From Parish, Benefice, Deanery and Diocesan meetings to new Praise services. Not forgetting the weekly services and sermons; or the annual dressing up as a shepherd, or wise man, or innkeeper! From putting too much regular stuff in the diary and dates three years hence, to having to deal immediately with the unexpected. From Christmas Day lunches to Trustee meetings that I didn’t know I’d be a trustee of when I signed up.

The life of a parish priest is truly full of variety and flavour. All of it is about relationships with people. All of it is such a privilege.

One of the big challenges in all of this variety, is staying in touch with God through all the things that I want to do and all the things that are expected of a parish priest. All the priests in Canterbury Diocese were reminded of this recently by our Bishop: that if we lose that connection, we are of no use as a priest to anyone.

His timely reminder was that the words of the Ordinal (the service book used for ordination services) ask of a priest: “That you are fully determined, by the grace of God, to devote yourself wholly to his service, so that as you daily follow the rule and teaching of our Lord and grow into his likeness, God may sanctify the lives of all with whom you have to do.” Serious stuff.

If there are occasions when you do not see me around the village or at different events, please be aware that there are times when I need to “go up the mountain and pray” – to stay in touch with God, so that I can continue to serve the parish as priest in all its rich variety.

Revd David Commander, Rector

Rector’s Letter January 2017

Happy New Year!

So, you’ve got to the end of another year. Christmas is done. And my guess is you’re feeling pretty tired from everything that has happened this last year and from all the excesses of Christmas. (Why do we do that to ourselves?) And for those of you who work, you find yourself returning more tired than when you finished before Christmas. And now we’re expected to make New Year’s Resolutions!

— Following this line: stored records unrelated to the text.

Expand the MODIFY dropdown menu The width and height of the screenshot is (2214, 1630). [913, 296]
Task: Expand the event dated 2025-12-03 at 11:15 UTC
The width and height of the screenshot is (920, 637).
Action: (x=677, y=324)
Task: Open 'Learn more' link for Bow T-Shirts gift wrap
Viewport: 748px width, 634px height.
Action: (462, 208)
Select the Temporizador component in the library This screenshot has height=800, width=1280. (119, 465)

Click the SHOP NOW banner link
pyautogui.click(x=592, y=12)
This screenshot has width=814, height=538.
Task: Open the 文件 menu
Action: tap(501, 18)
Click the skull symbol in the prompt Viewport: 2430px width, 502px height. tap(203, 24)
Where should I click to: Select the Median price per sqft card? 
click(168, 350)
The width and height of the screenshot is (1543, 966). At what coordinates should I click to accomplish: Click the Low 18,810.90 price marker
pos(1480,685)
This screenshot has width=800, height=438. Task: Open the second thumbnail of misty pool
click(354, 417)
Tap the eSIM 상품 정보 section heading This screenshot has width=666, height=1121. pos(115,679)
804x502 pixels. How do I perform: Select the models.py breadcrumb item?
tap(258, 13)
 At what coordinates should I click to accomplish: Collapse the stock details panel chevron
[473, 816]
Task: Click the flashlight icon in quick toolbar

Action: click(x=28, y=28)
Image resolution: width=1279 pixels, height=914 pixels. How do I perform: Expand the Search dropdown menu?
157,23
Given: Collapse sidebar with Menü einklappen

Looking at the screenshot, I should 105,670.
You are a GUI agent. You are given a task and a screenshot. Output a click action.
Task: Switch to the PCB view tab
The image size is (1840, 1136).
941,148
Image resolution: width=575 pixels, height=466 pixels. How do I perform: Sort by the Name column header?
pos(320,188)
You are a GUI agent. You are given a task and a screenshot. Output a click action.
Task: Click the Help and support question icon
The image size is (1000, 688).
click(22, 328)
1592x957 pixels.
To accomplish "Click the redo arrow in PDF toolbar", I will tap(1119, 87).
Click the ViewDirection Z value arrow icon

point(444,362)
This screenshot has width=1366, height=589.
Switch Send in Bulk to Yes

Did you make a resolution last year and, if so, do you remember what it was? Was it something like: to lose weight; or to get fitter; to quit smoking; or to drink less? How long did you manage to keep it: for a month, a week, or less? Whilst thinking about something to write on this month, I came across this wonderful daily resolution from Bishop John Vincent, published in 1909. And it struck me that if we made this a resolution for a day, we might stand a chance of keeping it – what do you think?

“I will this day try to live a simple, sincere and serene life, repelling promptly every thought of discontent, anxiety, discouragement, impurity and self-seeking, cultivating cheerfulness, magnanimity, charity and the habit of holy silence, exercising economy in expenditure, carefulness in conversation, diligence in appointed service, fidelity to every trust and a child-like trust in God.”

Could we try and live life with this in mind for just one day? Just one day – surely I can manage that, can’t I? And then tomorrow when I wake up I’ll make another resolution; it will be the same words, but it will be my new resolution that I just need to keep for today. And then I’ll do it again the next day; I think life might be better. If you like the idea and the words, enter “bishop john h vincent calendar” into your search engine, print off the resolution, and stick it by your bathroom mirror, and read it every morning!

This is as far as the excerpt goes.